Caos rifiuti, cresce la preoccupazione dei sindaci vibonesi (VIDEO)

Tamponare la situazione di emergenza prima dell’arrivo dei turisti. Ma i primi cittadini puntano il dito contro la mancata programmazione politica degli ultimi anni

Hanno risposto presente all’appello per presentarsi stamattina davanti al cancello dell’impianto di San Pietro Lametino ed affermare con forza che la situazione legata all’emergenza rifiuti non è più tollerabile. (Quasi) tutti presenti i sindaci del Vibonese, un plotone di forze in campo per ribadire che la discarica dell’Ato di Vibo non può che essere quella di San Pietro Lametino. Poi, in futuro, si penserà a costruire l’eco-distretto.

No ad ulteriori costi e disagi. Alessandro Porcelli e Corrado L’Andolina, sindaci, rispettivamente, di Drapia e Zambrone ribadiscono la loro preoccupazione.
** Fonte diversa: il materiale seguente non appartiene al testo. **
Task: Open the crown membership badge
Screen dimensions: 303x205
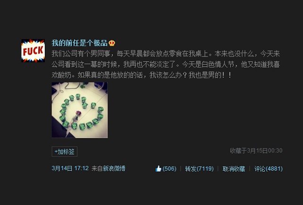Action: pos(112,43)
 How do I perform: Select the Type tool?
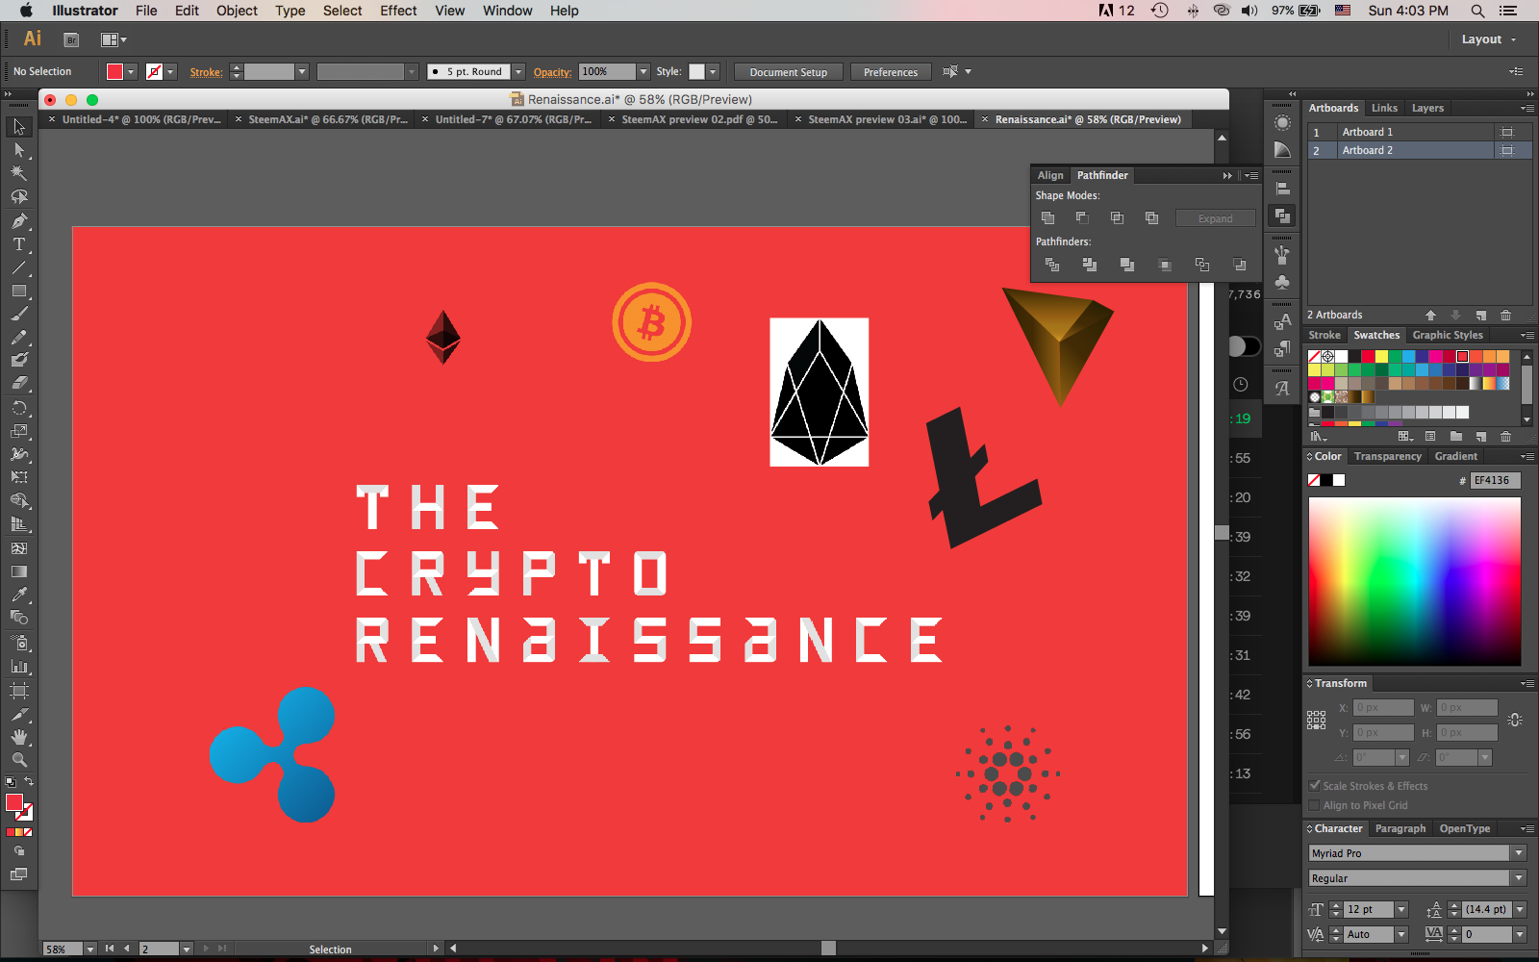click(x=18, y=244)
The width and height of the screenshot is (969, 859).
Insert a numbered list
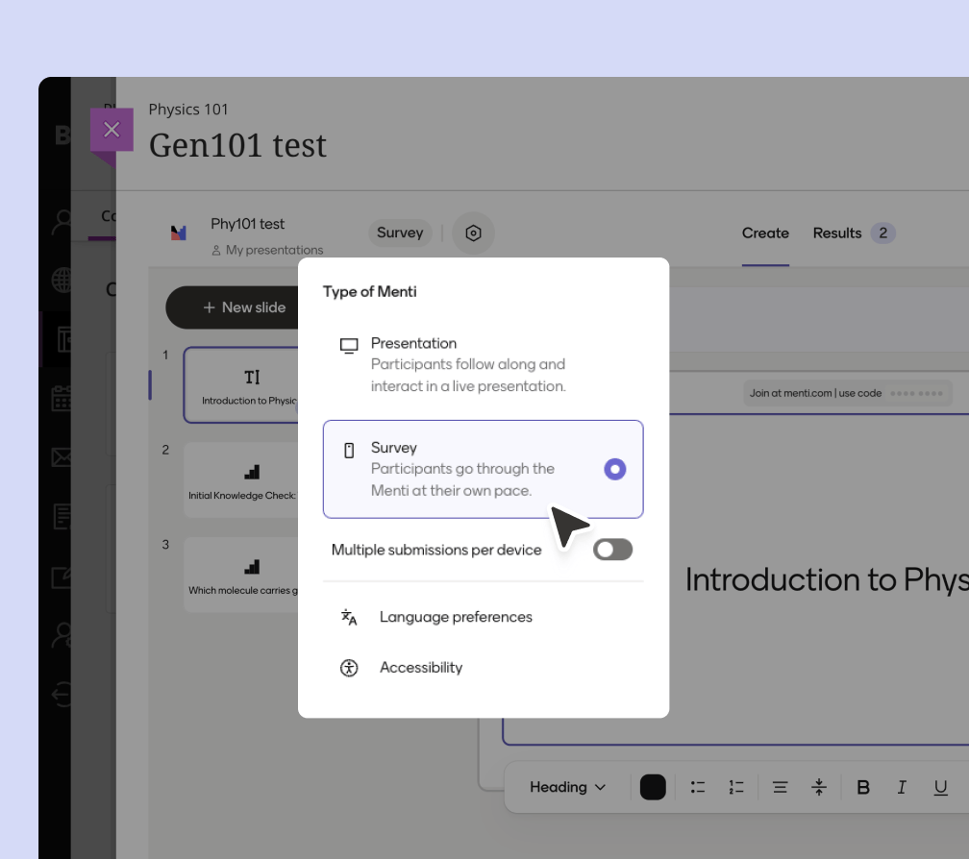coord(736,787)
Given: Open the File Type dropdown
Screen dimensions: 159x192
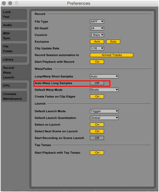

Per Porcelli “i costi sono lievitati da 130 a 280 euro a tonnellata. Non c’è alternativa all’impianto di San Pietro”. L’Andolina punta il dito contro la mancata programmazione politica: “Ogni anno in questo periodo ci ritroviamo puntualmente e regolarmente a discutere di questa problematica”. La ricetta del sindaco di Zambrone è chiara: “Sarò impopolare, ma la ricetta per risolvere il problema è quella di puntare sui termovalorizzatori”.

Briatico invasa dai rifiuti. All’iniziativa voluta dal sindaco di Vibo Maria Limardo, nonchè presidente dell’Ato di Vibo, ha partecipato anche il commissario prefettizio del comune di Briatico, Francesco Mauceri: “Da oggi non potremo conferire l’indifferenziato. Sabato scorso un nostro camion è rimasto 12 ore fermo qui, non è stato fatto entrare ed è tornato con il camion carico. Con l’avvento di turisti ed emigrati i rifiuti cresceranno a Briatico”.

Solano duro con la Regione. Il sindaco di Stefanaconi, nonchè presidente della Provincia, Salvatore Solano, attacca: “La Regione deve pensare ad un nuovo piano regionale dei rifiuti e venire incontro ai Comuni perchè i costi aumenteranno e molti enti rischiano il default”.